Work task:
Copy only the lines between the one containing "Viewport: 478px width, 524px" and the end of the records, both included, leaving out pictures.

[[ Exercise data open ]]

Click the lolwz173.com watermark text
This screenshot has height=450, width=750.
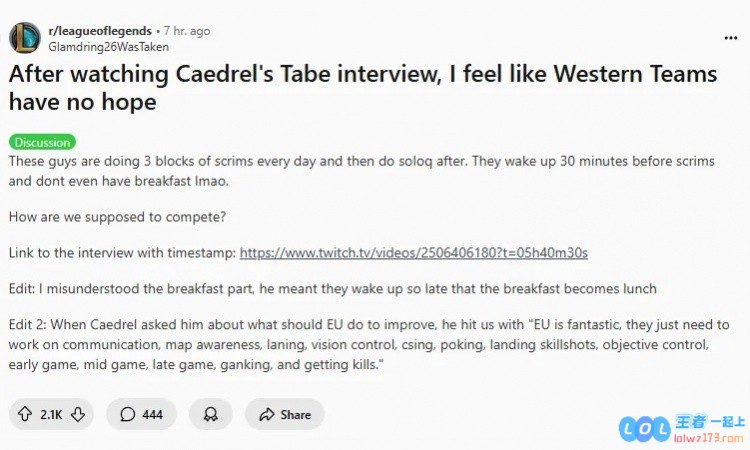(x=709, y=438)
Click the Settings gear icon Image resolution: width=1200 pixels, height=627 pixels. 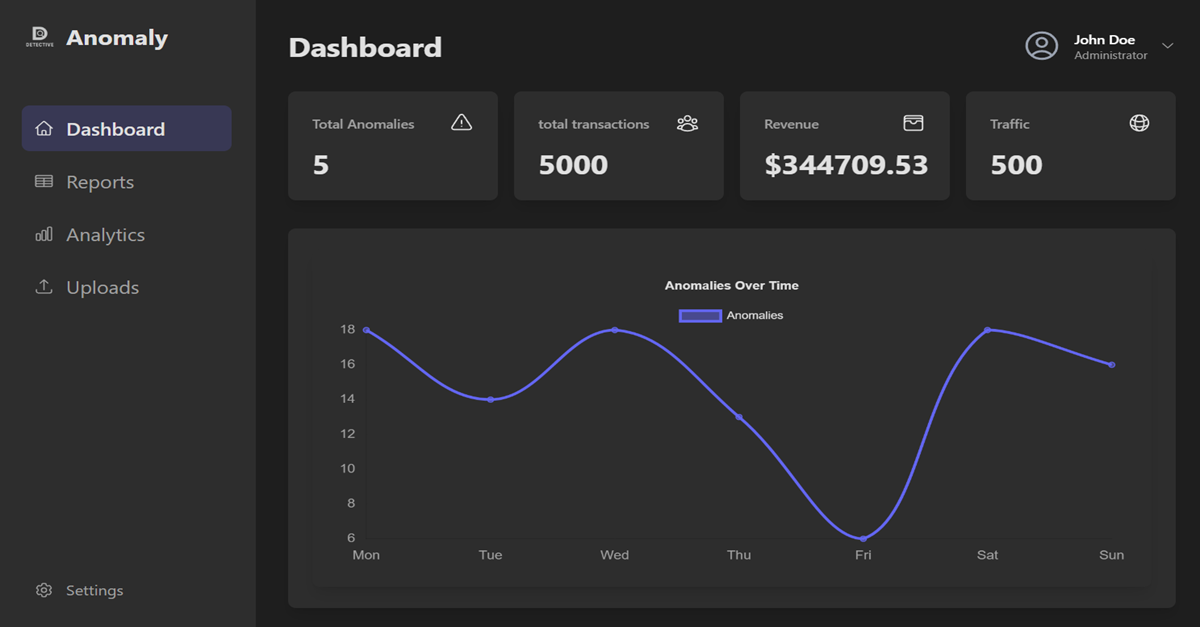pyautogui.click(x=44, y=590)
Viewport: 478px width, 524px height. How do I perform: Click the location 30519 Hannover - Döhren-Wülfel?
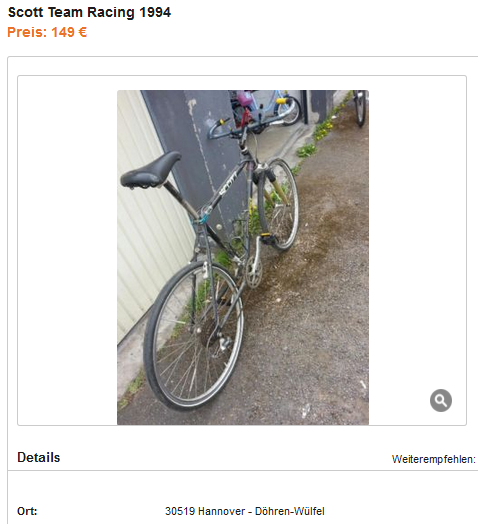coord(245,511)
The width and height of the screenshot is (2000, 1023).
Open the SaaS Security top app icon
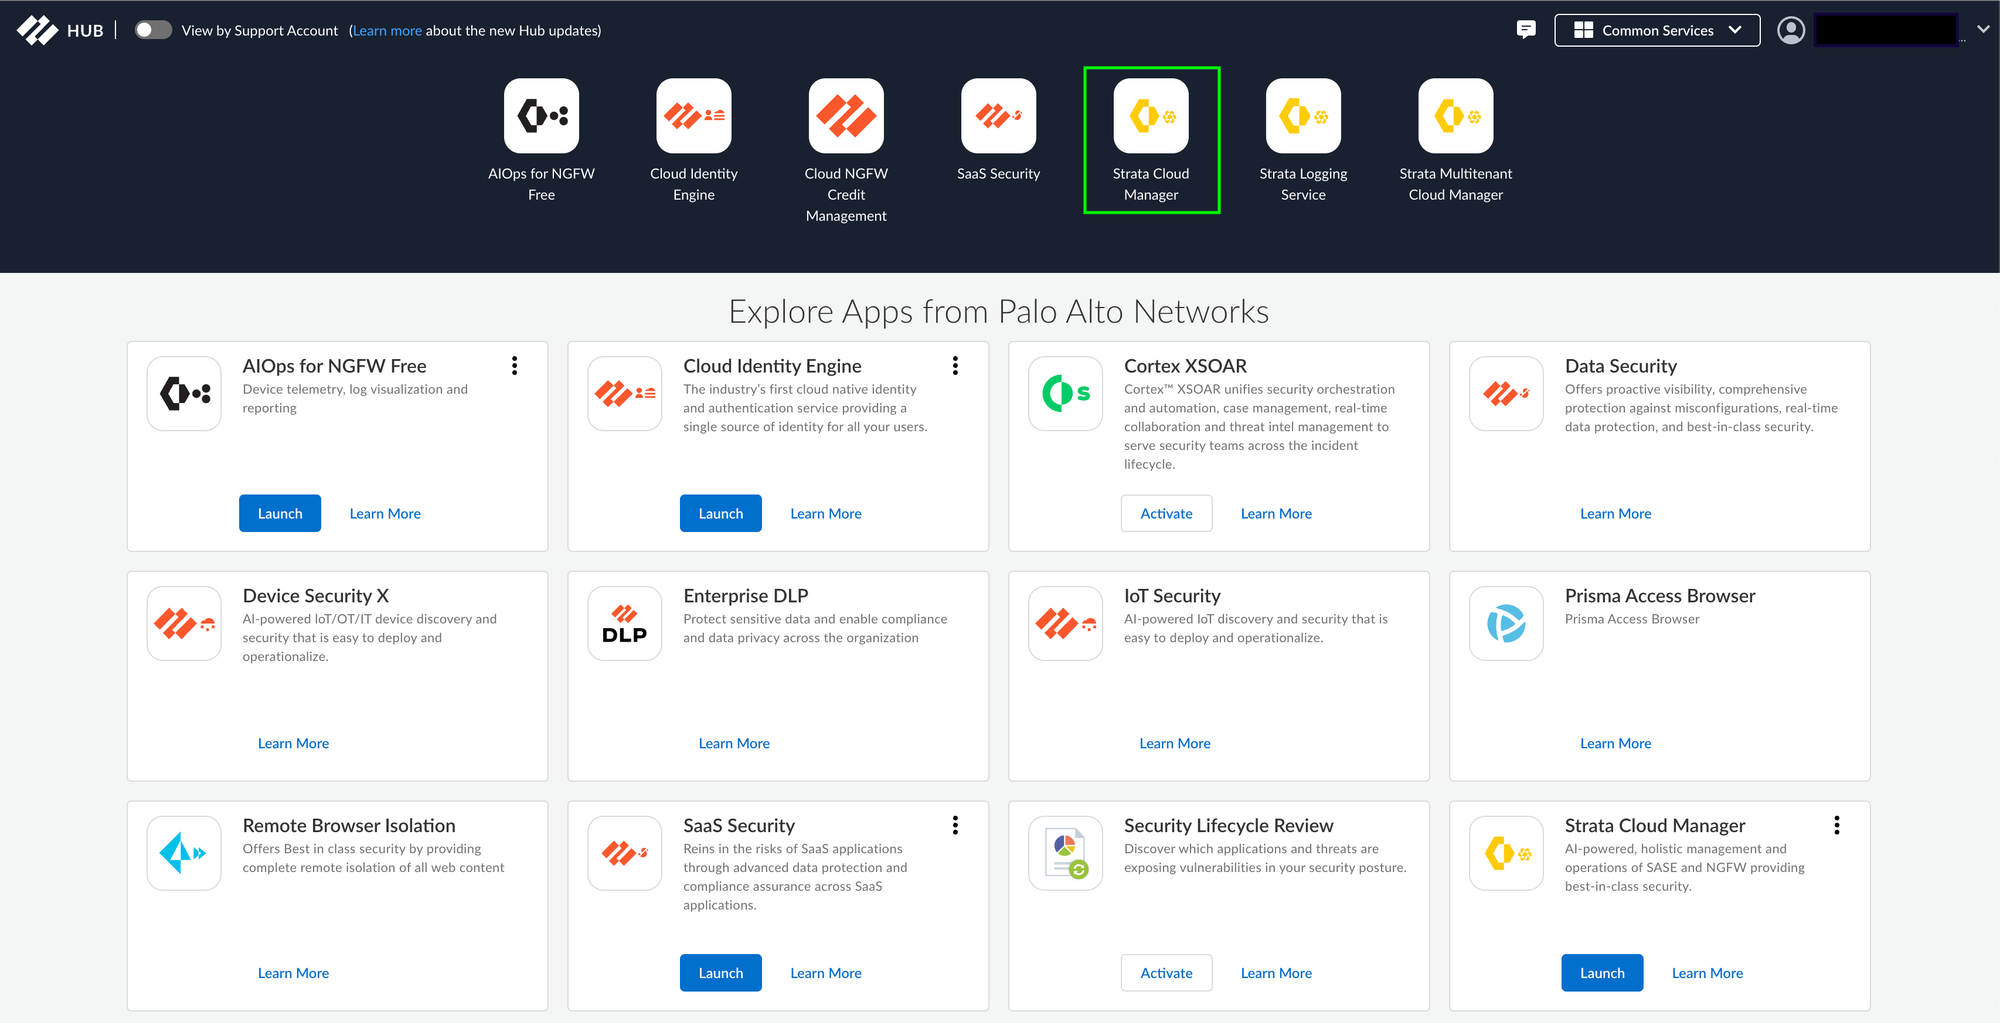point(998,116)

[[ Exercise data closed ]]

Written response:
Viewport: 478px width, 524px height. How do I perform: Click the location 30519 Hannover - Döhren-Wülfel?
coord(245,511)
The width and height of the screenshot is (2000, 1023).
Open the SaaS Security top app icon
point(998,116)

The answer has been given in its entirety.